Very Promising, Yet Unproven
Without actually using Imagination’s new feature first hand, and without a complete picture of the actual performance, it’s difficult to judge how truly useful this new feature is going to be (Geometry Shaders were lame when first introduced), but I think that developers will find great ways to utilize it if they are confident that it’s worth spending the time to write new code when only one vendor supports it at the moment. If the support for Ray-Tracing instructions would spread to other GPU vendors, then this may turn into something huge. Microsoft and the OpenGL board would be wise to support this. That said, it’s probably too late for DX 12.
Without a doubt, other GPU vendors have to be frantically looking at this right now because for the first time, this is a real, practical use of Ray-Tracing that can actually work in today’s games. I wouldn’t be surprised if many competitors were caught by surprise. Competitors management and engineering staff must have a healthy exchange of emails just about now…
By the looks of it, Lighting and Reflections in the context of a deferred renderer would be the most obvious use, but you can think of many other ways to use Ray Tracing hardware, including collision detection that could be fed into an AI engine (keep an eye on the latency though…). I don’t really care much about reflections because the current screen-space hacks with cube map fallback work well enough.
But even limited Ray-Tracing could improve Lighting by a ton (shadows, Ambient Occlusion, Light Gathering). Most of today’s raster-based techniques for light transport are extremely complex to implement and require many hacks to fix issues introduced by low-resolution render targets.
Uphill Battle, For Now
Despite everything that they have done well, this is going to be somewhat of an uphill battle for Imagination. Their hardware may be widely used but it is mobile-centric and at the moment, computer graphics leaps tend to be done on PC or game consoles. It is difficult to find developers with enough control on their own engines for a quick integration. I’m sure that folks at Dice and other high-end graphics studios will gladly look at this for the kick of it, but who knows when it will be integrated in a product,
Their best chance is to convince the likes of Unity or Epic Games to investigate this, and possibly add it to their engines so that most can benefit. Fortunately, this is very much doable and if this is as good as Imagination claims it is, you should see it in engines within 8-12 months. If that happens, and if it works well, I suspect that competitors will be forced to contemplate pursuing the same path.
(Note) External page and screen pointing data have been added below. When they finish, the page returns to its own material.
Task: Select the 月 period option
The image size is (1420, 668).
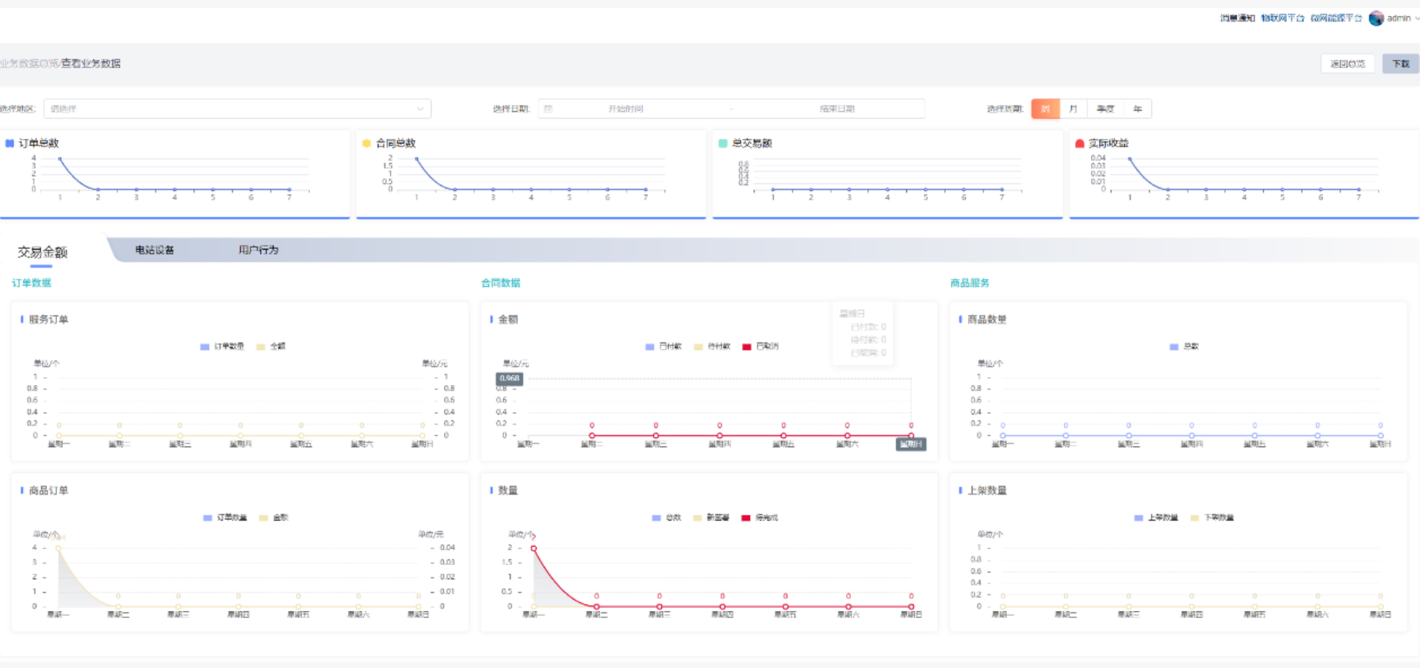Action: [1074, 109]
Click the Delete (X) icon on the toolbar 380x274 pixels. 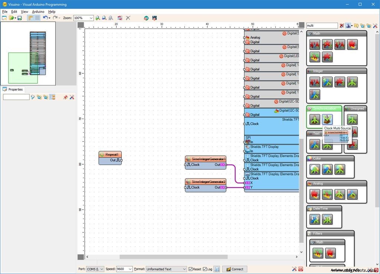point(128,17)
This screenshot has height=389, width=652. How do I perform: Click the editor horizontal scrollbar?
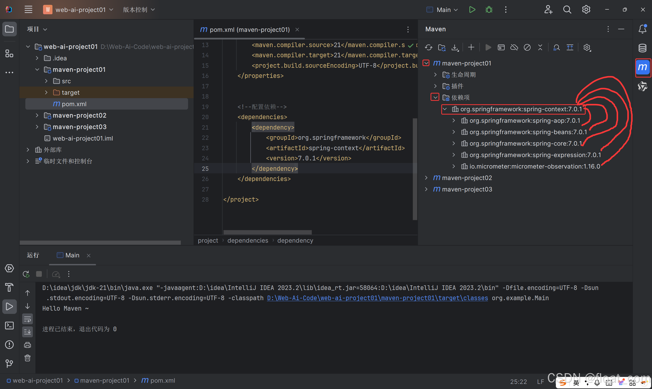point(267,232)
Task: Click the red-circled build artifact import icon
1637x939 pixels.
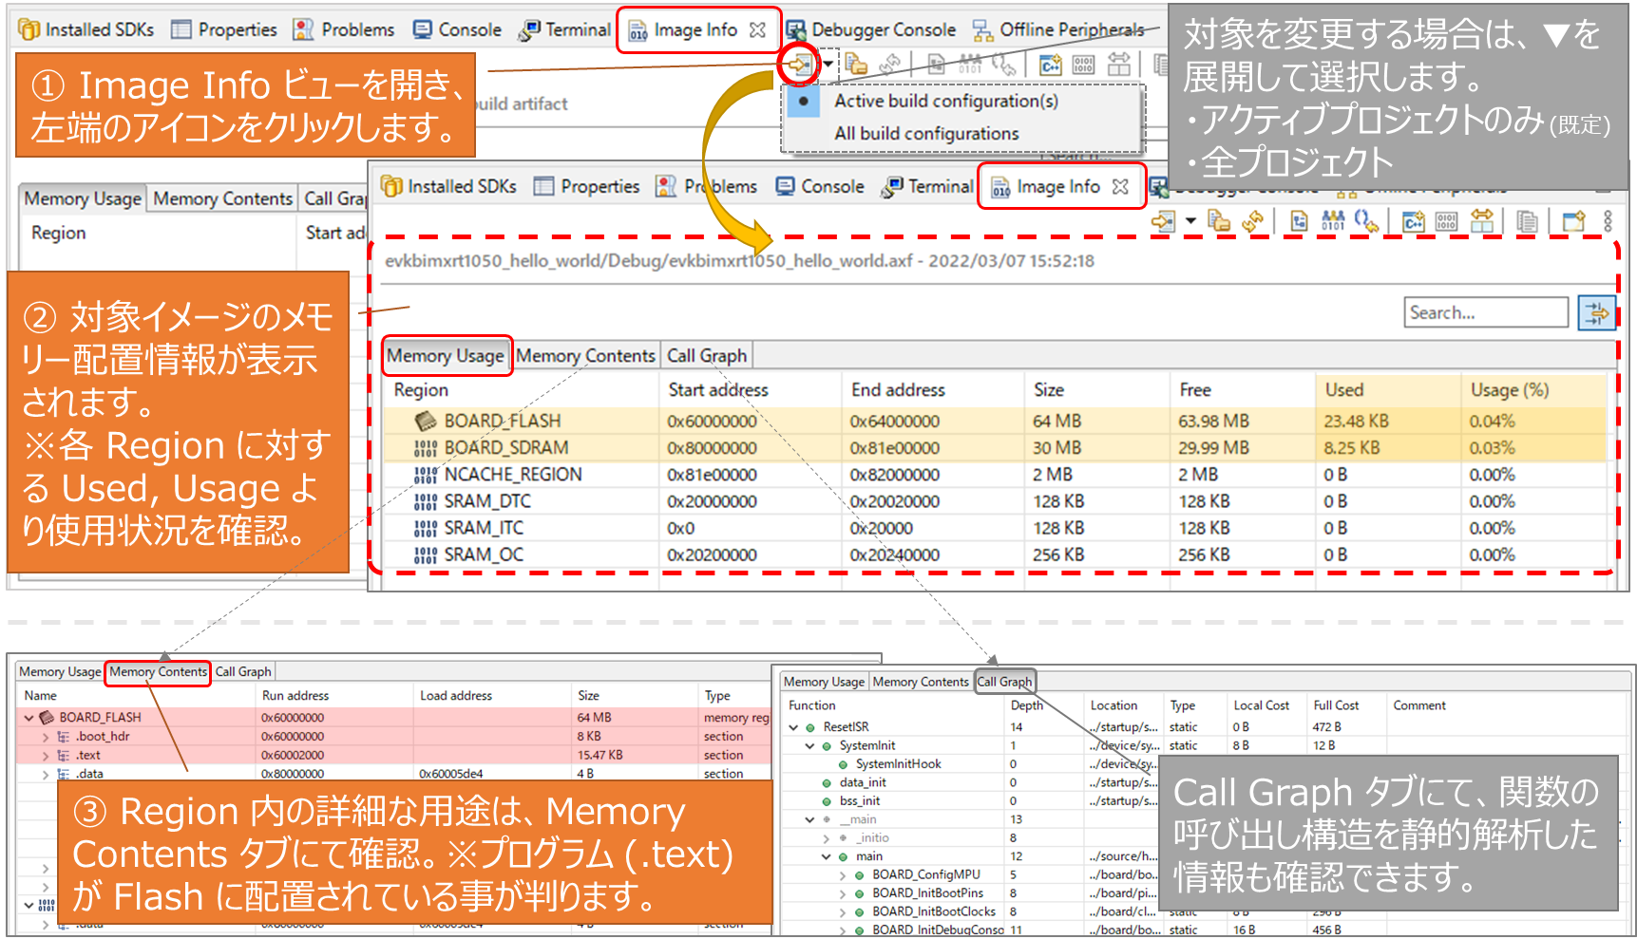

Conclusion: Bold, Innovative
"PRACTICAL APPROACH TO RAY-TRACING: BAD-ASS" I didn’t expect this from Imagination Technologies, just like I was surprised when Intel brought a great solution for order-independent transparency. It is really nice to see innovation to come from many companies and shake things up. The idea of having a practical approach to ray-tracing is bad-ass. Next, Imagination will have to convince game developers to put it to use, and this is only then that we will know how good it really is. In the meantime, I’m impressed by the concept.